Hedge Funds Sue BNY Mellon; Community Banks' Bond Sales

Receiving Wide Coverage ...

Sued: Several hedge funds have sued Bank of New York Mellon over its trustee role in overseeing payments from bonds on which Argentina defaulted in 2001. The suit, filed in London, seeks access to the interest payments the funds claim they are owed, after a federal judge blocked the payments last month.

Wall Street Journal

Community banks were once thought too small to attract attention from bond investors. But nine gained access to the market thanks to help from Kroll Bond Rating Agency. (Christopher Whalen, the senior managing director leading the effort for Kroll, is a frequent contributor to American Banker's BankThink.) Six of the banks Kroll rated have sold bonds and the rest are considering it. The market for community banks' bonds virtually didn't exist six months ago. The Journal names two of the banks to have issued debt thanks to Kroll's ratings: Cadence Bancorp in Houston and Eagle Bancorp in Bethesda, Md.

Tight mortgage lending is here to stay, the paper's "Heard on the Street" column opines. The federal government may want banks to free up credit to make home loans more widely available. But it's the federal government's own fault, thanks to the multibillion-dollar settlements forced on the largest banks, the article claims. Banks are not going to loosen standards now, only to be hauled in front of a Senate committee later.

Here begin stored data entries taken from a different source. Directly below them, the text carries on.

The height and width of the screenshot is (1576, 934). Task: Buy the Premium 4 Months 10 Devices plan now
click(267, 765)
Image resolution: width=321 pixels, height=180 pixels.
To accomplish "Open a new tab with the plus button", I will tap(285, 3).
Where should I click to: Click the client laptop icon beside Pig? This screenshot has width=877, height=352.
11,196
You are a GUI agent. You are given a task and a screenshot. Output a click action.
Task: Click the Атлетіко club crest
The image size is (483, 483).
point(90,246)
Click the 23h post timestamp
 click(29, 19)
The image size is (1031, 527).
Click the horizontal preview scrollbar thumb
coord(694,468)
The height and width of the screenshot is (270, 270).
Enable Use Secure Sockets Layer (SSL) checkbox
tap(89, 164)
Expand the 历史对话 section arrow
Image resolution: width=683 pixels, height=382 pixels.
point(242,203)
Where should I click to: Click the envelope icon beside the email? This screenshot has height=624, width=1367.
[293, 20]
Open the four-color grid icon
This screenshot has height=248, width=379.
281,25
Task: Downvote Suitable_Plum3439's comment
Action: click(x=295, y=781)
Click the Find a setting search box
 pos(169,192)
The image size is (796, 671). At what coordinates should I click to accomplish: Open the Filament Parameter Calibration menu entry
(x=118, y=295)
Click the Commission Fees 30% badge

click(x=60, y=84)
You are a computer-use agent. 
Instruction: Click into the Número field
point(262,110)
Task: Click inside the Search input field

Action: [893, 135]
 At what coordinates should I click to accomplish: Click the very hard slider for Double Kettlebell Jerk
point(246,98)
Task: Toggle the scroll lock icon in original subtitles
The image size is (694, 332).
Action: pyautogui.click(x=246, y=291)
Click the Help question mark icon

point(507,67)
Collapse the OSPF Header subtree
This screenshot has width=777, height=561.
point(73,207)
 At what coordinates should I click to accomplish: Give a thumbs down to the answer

The financial system is so flush with liquidity, that the federal funds market may not be an adequate tool to drain the system of all the excess liquidity, writes George Melloan in an op-ed column. The problem is the other tools available to the Fed to drain the liquidity have a greater risk of starting a new financial disaster.

Financial Times

Cyber attacks on financial institutions skyrocketed last year, according to a PricewaterhouseCoopers study, the FT's "Lex" column said. To fight the hackers, regulators will require banks to spend more to protect customers' data, which banks don't want to do. But the investments will pay off in the long run, as "customers love nothing more than a safe home for their money."

New York Times

Ladies and gentlemen, meet NYC's first bitcoin ATM. Located inside Flat 128, a British jewelry boutique in Manhattan's West Village. Users scan a smartphone app on the machine, insert cash, and walk away with the knowledge (fingers crossed) that their bitcoin accounts have been updated. The bitcoin ATM is manufactured by a New Hampshire company called Lamassu, and is operated by a company called PYC (which also operates the Flat 128 store). The U.S. is late to the bitcoin ATM game, as there are about 200 such machines worldwide, according to the website Coin ATM Radar.